It's that time of year again. An eight week long period where multiple women compete for the heart of the same man. The Bachelor is back. Along this season's journey we get to watch 25 train wrecks fight over Chris, a farmer from Iowa. And even though I can't imagine why anyone would spend weeks of their lives competing only to end up sentenced to a life in Iowa, I greatly appreciate watching this season, because it has provided me with hours of pure joy and entertainment.
However, while watching this show, I noticed that the brutally competitive nature reminds me a lot of The Hunger Games. Here are just a few parallels I was able to draw between the two programs.
Loyal Audience
While no one will (willingly) admit that they actually enjoy watching The Bachelor as an intellectually stimulating Monday night program, it still manages to draw a crowd from season to season. Two words: guilty pleasure. I watch this show because it is so stupidly absurd that it gives me great pleasure, as well as a sense of superiority over the women on this show. Likewise, in The Hunger Games, the audience who watches the games are a bunch of wealthy Capitol residents who have nothing better to do than watching a bunch of teenagers brutally destroy each other.
Cutthroat Competition
The bachelorettes will stop at nothing to end up in Bumblef*ck, Iowa, with their dashingly boring farmer Chris. They will lie, fake injuries, use their children, and f*ck a guy who is simultaneously sleeping with 24 other women just to win and ultimately break up with the bachelor. In The Hunger Games, these kids don't really have a choice. But in either instance, it's the same ride or die mentality.

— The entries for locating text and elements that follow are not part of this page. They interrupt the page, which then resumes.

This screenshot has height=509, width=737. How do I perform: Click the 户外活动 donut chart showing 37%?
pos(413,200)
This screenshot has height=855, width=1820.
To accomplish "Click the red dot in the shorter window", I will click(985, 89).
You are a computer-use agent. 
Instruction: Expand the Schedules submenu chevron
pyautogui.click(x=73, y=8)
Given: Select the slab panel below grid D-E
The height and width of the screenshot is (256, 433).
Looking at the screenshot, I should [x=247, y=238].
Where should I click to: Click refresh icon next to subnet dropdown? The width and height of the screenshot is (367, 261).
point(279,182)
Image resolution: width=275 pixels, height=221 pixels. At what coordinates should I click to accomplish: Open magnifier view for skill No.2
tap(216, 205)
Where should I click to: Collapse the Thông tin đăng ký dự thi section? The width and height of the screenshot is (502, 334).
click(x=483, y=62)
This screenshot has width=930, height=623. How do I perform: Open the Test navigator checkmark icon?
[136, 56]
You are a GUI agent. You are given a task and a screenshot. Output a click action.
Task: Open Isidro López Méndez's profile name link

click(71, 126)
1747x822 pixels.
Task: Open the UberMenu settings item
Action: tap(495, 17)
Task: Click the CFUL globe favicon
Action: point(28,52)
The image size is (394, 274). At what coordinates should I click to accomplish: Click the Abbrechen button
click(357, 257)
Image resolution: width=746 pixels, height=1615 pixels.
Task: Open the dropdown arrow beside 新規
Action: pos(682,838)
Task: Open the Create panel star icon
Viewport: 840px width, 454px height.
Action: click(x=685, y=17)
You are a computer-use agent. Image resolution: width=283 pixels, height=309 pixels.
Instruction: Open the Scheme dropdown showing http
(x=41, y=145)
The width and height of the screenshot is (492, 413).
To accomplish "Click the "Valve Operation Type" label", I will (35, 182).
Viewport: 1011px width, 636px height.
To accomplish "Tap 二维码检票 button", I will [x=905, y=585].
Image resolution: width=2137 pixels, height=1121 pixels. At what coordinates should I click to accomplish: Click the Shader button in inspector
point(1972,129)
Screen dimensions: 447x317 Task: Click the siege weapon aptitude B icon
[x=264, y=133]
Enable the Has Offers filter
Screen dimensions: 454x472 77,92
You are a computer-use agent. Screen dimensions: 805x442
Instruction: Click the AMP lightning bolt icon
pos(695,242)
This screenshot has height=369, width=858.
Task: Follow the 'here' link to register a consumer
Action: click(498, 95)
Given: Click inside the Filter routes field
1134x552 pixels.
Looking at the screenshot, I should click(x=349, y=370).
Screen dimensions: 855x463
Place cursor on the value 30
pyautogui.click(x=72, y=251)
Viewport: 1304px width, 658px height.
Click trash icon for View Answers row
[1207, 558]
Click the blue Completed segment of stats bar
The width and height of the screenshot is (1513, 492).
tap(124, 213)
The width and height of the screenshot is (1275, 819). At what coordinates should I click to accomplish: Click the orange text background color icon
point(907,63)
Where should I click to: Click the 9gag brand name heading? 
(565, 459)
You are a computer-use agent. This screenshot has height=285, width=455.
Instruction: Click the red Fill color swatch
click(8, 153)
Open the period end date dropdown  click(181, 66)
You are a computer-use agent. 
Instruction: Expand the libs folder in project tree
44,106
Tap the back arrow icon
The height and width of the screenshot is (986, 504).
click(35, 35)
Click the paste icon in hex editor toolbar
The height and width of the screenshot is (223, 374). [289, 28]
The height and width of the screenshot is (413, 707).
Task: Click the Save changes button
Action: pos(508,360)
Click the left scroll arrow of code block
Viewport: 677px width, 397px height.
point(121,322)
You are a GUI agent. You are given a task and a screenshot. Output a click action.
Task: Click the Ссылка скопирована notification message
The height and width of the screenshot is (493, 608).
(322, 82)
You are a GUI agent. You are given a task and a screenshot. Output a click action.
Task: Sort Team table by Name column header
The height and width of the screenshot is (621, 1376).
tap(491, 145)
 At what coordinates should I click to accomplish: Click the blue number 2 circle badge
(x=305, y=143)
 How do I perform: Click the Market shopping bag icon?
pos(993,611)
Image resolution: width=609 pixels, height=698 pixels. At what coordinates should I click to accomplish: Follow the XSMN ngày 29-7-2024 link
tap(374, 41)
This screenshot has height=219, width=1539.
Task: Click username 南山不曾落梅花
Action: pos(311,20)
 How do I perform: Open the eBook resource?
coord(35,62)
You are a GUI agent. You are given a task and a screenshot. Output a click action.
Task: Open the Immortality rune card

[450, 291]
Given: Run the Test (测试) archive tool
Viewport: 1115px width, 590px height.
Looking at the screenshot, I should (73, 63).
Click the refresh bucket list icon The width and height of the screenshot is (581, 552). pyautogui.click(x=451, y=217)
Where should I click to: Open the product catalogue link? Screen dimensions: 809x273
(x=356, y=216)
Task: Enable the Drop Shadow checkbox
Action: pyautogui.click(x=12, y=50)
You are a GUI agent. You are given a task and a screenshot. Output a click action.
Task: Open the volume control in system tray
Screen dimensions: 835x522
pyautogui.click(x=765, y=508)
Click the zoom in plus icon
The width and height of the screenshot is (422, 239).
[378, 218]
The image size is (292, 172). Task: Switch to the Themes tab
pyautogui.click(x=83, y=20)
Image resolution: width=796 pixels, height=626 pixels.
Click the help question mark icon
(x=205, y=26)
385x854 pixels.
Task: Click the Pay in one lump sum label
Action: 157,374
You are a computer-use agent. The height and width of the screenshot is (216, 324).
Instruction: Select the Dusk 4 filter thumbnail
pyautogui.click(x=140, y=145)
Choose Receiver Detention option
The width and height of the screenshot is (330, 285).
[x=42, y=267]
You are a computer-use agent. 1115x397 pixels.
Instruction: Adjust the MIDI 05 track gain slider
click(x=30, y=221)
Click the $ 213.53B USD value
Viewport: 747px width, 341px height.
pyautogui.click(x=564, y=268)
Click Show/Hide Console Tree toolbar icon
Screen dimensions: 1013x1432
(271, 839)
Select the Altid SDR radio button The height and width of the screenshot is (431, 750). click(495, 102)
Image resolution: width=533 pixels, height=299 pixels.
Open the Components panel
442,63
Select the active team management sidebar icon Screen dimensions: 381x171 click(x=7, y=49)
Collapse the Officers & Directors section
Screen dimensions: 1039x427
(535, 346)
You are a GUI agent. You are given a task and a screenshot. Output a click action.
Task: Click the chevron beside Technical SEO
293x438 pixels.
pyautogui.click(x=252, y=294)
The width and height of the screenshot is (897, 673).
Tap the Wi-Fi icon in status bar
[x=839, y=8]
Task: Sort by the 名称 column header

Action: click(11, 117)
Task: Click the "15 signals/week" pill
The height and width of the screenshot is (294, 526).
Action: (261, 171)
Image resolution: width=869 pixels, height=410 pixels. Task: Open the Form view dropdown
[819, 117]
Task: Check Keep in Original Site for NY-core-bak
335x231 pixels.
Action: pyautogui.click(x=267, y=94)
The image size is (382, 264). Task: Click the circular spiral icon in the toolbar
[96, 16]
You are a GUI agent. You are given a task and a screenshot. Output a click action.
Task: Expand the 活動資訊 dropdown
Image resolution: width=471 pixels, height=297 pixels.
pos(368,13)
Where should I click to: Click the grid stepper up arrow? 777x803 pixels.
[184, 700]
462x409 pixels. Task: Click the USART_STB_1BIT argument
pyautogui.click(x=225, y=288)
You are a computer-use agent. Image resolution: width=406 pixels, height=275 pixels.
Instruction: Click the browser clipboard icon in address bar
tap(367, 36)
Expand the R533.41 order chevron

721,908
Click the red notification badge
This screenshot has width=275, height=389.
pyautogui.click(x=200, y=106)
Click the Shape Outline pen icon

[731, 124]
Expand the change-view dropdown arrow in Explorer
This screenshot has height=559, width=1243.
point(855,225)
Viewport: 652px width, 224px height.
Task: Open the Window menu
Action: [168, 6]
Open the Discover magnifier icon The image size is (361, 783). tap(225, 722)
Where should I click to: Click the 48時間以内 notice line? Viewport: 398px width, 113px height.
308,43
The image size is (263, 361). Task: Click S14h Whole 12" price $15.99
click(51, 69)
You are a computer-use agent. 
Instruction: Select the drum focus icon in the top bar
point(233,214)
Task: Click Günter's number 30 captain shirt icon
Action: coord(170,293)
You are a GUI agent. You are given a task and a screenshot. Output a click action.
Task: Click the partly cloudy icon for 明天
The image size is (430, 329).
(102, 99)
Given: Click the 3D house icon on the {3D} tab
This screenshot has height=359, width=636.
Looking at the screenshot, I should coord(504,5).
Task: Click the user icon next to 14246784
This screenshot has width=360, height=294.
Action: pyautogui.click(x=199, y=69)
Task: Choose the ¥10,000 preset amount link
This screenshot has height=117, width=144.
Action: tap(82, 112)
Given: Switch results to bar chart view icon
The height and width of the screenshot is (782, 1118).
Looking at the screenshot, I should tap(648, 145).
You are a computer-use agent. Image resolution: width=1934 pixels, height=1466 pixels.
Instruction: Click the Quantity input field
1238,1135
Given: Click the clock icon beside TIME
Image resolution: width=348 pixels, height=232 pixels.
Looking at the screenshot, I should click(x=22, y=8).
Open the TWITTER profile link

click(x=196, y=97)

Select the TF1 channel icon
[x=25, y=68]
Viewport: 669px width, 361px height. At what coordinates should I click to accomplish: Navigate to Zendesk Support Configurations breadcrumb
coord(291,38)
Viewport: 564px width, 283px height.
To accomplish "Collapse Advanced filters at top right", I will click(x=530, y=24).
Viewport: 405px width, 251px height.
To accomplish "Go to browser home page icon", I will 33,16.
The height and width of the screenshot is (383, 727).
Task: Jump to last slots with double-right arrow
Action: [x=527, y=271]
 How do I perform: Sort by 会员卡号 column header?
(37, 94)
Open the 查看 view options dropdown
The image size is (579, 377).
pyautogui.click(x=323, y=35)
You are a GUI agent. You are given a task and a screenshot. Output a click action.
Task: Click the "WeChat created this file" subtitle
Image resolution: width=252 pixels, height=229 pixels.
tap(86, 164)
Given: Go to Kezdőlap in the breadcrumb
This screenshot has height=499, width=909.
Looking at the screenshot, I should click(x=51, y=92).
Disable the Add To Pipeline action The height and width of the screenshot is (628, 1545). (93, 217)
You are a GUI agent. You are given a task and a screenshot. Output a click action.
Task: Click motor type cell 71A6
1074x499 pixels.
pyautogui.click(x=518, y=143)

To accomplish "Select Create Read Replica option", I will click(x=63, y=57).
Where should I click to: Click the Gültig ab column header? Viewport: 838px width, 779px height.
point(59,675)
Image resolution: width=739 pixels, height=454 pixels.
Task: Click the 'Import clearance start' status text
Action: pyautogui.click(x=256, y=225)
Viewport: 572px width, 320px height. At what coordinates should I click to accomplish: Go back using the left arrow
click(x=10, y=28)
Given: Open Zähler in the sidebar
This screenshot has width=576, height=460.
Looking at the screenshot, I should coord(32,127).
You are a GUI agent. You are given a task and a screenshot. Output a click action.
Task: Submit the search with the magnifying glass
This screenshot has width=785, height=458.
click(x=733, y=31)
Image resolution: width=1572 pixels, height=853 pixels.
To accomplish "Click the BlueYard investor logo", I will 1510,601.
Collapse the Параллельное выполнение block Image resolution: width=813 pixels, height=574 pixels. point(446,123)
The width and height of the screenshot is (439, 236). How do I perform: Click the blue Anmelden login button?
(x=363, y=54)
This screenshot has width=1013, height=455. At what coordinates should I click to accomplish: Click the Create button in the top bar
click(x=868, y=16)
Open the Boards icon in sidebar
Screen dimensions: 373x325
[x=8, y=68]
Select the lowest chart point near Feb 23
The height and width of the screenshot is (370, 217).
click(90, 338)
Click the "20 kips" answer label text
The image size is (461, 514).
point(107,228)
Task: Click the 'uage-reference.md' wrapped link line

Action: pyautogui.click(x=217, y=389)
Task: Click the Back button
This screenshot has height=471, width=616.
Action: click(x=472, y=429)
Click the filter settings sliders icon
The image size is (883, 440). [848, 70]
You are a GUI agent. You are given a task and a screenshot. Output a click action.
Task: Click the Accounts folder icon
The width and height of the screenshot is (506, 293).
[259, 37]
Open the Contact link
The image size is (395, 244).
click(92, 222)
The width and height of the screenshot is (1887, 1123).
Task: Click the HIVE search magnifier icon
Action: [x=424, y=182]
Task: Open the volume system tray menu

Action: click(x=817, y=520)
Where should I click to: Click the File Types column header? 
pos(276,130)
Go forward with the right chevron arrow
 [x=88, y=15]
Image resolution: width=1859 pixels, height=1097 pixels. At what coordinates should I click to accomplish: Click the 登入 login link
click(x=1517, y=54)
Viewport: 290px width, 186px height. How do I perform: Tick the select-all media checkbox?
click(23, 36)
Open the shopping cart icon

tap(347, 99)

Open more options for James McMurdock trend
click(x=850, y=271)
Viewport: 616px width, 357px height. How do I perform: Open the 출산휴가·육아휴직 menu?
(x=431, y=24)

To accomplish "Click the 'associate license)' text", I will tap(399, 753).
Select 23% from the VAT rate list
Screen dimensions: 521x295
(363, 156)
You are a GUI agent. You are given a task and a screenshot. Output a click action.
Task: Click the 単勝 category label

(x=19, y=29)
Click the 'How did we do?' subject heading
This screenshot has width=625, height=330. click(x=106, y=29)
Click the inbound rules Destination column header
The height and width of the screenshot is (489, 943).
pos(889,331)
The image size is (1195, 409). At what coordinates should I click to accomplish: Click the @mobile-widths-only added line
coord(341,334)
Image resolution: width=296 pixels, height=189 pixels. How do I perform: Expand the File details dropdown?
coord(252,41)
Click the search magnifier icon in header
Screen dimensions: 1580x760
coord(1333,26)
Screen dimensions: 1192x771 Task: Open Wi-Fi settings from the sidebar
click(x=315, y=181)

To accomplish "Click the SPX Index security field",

These contestants are willing to literally and/or figuratively draw blood to win.
Pampered Lifestyle
During the eight weeks on the show, the bachelorettes get to experience living in a mansion with an unlimited amount of food, booze, and anything else they could dream of. For the weeks leading up to The Hunger Games, contestants get to live in mansions with an unlimited amount of food, booze, and anything else they could dream of. I guess you can justify national humiliation/death with a couple weeks of partying.
Awesome Makeup/Wardrobe
The bachelorettes come prepared with beautiful gowns and makeup on point. And in some episodes, they are given these items. Just the other week one of the contestants got to keep a ball gown, Neil Lane diamond jewelry, and a pair of Louboutins. You've seen The Hunger Games. Katniss gets to look like a god damn Charizard, traipsing around the Capitol in her flaming wardrobe for days. Am I salty? You bet your ass.
Volunteers
All I need to say about The Bachelor is that human beings willingly volunteer to be on this show. That says a lot about our society. And in The Hunger Games, Katniss selflessly volunteers to take her lame sister's place. What a world we live in!
Family Disappointment
Let's be honest ladies, if you ever went on The Bachelor, would your family ever speak to you again? Didn't think so. The Hunger Games are a little bit different. Your family is only disappointed if you die, which only happens to 23 of the 24 contestants! I like those odds.
Sob Story
"My baby daddy doesn't come around to see his daughter." "My dad is disappointed in my exotic dancing." "People were mean to me in high school." These are some (slightly exaggerated) examples of sob stories the girls put out for sympathy on The Bachelor. Hmm, sounds pretty similar to "I volunteered to take my little sister's place so she could chill at home." I'm onto you Katniss.
Stuck in a Shitty Place if You Survive
Iowa is basically the District 12 of the United States in my opinion. Sure, at least in Iowa you won't be fighting for your life and surviving on squirrels, but you'll still be bored out of your mind and living on a farm five miles from the nearest neighbor. I think I'll take District 12.
So there it is. Agree, disagree, either way, I'll be watching The Bachelor this season until one of these women either wins or has a mental breakdown of Charlie Sheen proportions.